Submitted to: Remote Sensing
Publication Type: Peer Reviewed Journal
Publication Acceptance Date: 12/1/2023
Publication Date: 12/21/2023
Citation: Celis, J., Xiao, X., White Jr, P.M., Cabral, O. 2023. Improved modeling of gross primary production and transpiration of sugarcane plantations with time-series landsat and sentinel-2 images.. Remote Sensing. https://doi.org/10.3390/rs16010046.
DOI: https://doi.org/10.3390/rs16010046

Interpretive Summary: Gross primary production (GPP) is a measure of the amount of carbon dioxide assimilated by plants through photosynthesis. Estimating GPP accurately is important to understanding the carbon cycle, vital to agriculture and predicting climate change. Sugarcane croplands account for about 70% of sugar production worldwide and are essential in biofuel production. Monitoring and predicting GPP helps improve crop management practices and crop yield. Our research evaluates whether satellite images that are moderate or high resolution can be used to estimate GPP of sugarcane crops. We studied crop growth and GPP at two locations over time: Louisiana, U.S.A., and Sao Paulo, Brazil. We calculated daily GPP using the Vegetation Photosynthesis Model (VPM) and compared it to the GPP estimated using satellite images. Our results showed that seasonal vegetation indices from both moderate and high-resolution satellite images produced similar GPP results when compared to VPM as well as on-the-ground sensors.

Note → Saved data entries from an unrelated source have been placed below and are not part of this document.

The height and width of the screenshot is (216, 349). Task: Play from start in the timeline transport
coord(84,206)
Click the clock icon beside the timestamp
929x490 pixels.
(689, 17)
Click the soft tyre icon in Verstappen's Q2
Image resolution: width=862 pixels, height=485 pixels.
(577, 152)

The results from these analyses lay a foundation for us to run the VPM model with satellite images and predict GPP on crops like sugarcane over the contiguous United States and the world.

Technical Abstract: Accurate estimation of gross primary production (GPP) of terrestrial vegetation is crucial to understanding the carbon cycle, vital in agriculture, and predicting climate change. Sugarcane croplands (Saccharum spp hybrids) account for ~70% of sugar production worldwide and are essential in biofuel (ethanol) production. Monitoring and predicting GPP help improve crop management practices and crop yield. Although multiple GPP products are available based on different methods, most of them are only at moderate spatial resolutions and do not account for the differences between C3 and C4 photosynthesis. Our research evaluates and compares the potential of satellite images from moderate spatial resolution (MSR) and high spatial resolution (HSR) in estimating daily GPP of sugarcane crops. We studied temporal dynamics of crop canopy and GPP at two sites with industrial production and equipped with eddy flux towers: Louisiana and Sao Paulo, Brazil. We calculated daily GPP using the Vegetation Photosynthesis Model (VPM) with separate treatment for C3/C4 photosynthesis pathways, vegetation index data derived from these satellite images, and in-situ weather data. Our results showed that seasonal dynamics of vegetation indices from both MSR images (MODIS) sensor (500-m) and HSR images (Landsat -30m-, Sentinel-2 -10m-) tracked well with GPP from the EC flux towers (GPPEC). The HSR enhanced vegetation index (EVI) had stronger relationship with GPPEC than the MSR EVI. Furthermore, GPP estimates from the HSR images correlated more strongly with GPPEC than the GPP estimates from MSR images, highlighting the importance of HSR GPP estimates over small fields and sugarcane plantations with multiple crops. The results from these site-level analyses lay a foundation for us to run the VPM model with HSR images and generate daily GPP estimates at the field scale (10-m or 30-m spatial resolutions) on crops like sugarcane over the contiguous United States and the world.